§ **What you are asked to do**:
Reproduce every line of the material below, keeping each one unchanged and in the same order.

§ **Data for processing**:
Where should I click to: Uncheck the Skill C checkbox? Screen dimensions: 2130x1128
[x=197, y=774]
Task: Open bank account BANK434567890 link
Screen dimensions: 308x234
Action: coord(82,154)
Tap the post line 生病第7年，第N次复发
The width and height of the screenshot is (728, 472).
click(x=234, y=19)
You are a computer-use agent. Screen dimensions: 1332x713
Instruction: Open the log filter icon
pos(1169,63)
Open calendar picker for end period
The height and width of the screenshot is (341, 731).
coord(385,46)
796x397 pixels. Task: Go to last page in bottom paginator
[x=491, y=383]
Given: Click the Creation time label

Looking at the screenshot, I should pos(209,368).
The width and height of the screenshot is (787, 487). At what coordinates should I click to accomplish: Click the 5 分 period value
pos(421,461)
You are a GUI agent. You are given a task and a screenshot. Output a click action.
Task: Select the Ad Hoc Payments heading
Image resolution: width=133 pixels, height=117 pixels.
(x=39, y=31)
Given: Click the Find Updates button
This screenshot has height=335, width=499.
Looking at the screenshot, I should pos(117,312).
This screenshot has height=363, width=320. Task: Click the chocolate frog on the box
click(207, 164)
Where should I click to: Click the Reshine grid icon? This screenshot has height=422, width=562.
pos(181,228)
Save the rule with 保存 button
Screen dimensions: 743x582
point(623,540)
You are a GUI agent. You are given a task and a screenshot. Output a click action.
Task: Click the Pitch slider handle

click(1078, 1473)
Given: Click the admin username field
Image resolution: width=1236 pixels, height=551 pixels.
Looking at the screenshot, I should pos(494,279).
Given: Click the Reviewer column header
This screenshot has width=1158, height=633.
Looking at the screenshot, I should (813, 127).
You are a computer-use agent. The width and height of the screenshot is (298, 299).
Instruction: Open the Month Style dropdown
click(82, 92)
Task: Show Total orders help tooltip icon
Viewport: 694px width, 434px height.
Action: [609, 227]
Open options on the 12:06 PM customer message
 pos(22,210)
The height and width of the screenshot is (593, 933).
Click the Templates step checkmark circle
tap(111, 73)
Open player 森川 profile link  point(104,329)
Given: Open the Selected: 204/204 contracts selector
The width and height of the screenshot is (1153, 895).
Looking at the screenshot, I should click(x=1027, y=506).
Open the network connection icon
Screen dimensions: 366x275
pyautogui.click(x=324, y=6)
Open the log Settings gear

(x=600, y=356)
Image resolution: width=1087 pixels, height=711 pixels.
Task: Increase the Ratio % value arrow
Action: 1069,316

§ **Output below**:
Where should I click to: Uncheck the Skill C checkbox? Screen dimensions: 2130x1128
[x=197, y=774]
Task: Open bank account BANK434567890 link
Screen dimensions: 308x234
Action: coord(82,154)
Tap the post line 生病第7年，第N次复发
The width and height of the screenshot is (728, 472).
click(x=234, y=19)
You are a computer-use agent. Screen dimensions: 1332x713
Instruction: Open the log filter icon
pos(1169,63)
Open calendar picker for end period
The height and width of the screenshot is (341, 731).
coord(385,46)
796x397 pixels. Task: Go to last page in bottom paginator
[x=491, y=383]
Given: Click the Creation time label

Looking at the screenshot, I should pos(209,368).
The width and height of the screenshot is (787, 487). At what coordinates should I click to accomplish: Click the 5 分 period value
pos(421,461)
You are a GUI agent. You are given a task and a screenshot. Output a click action.
Task: Select the Ad Hoc Payments heading
Image resolution: width=133 pixels, height=117 pixels.
(x=39, y=31)
Given: Click the Find Updates button
This screenshot has height=335, width=499.
Looking at the screenshot, I should pos(117,312).
This screenshot has height=363, width=320. Task: Click the chocolate frog on the box
click(207, 164)
Where should I click to: Click the Reshine grid icon? This screenshot has height=422, width=562.
pos(181,228)
Save the rule with 保存 button
Screen dimensions: 743x582
point(623,540)
You are a GUI agent. You are given a task and a screenshot. Output a click action.
Task: Click the Pitch slider handle

click(1078, 1473)
Given: Click the admin username field
Image resolution: width=1236 pixels, height=551 pixels.
Looking at the screenshot, I should pos(494,279).
Given: Click the Reviewer column header
This screenshot has width=1158, height=633.
Looking at the screenshot, I should (813, 127).
You are a computer-use agent. The width and height of the screenshot is (298, 299).
Instruction: Open the Month Style dropdown
click(82, 92)
Task: Show Total orders help tooltip icon
Viewport: 694px width, 434px height.
Action: [609, 227]
Open options on the 12:06 PM customer message
 pos(22,210)
The height and width of the screenshot is (593, 933).
Click the Templates step checkmark circle
tap(111, 73)
Open player 森川 profile link  point(104,329)
Given: Open the Selected: 204/204 contracts selector
The width and height of the screenshot is (1153, 895).
Looking at the screenshot, I should click(x=1027, y=506).
Open the network connection icon
Screen dimensions: 366x275
pyautogui.click(x=324, y=6)
Open the log Settings gear

(x=600, y=356)
Image resolution: width=1087 pixels, height=711 pixels.
Task: Increase the Ratio % value arrow
Action: 1069,316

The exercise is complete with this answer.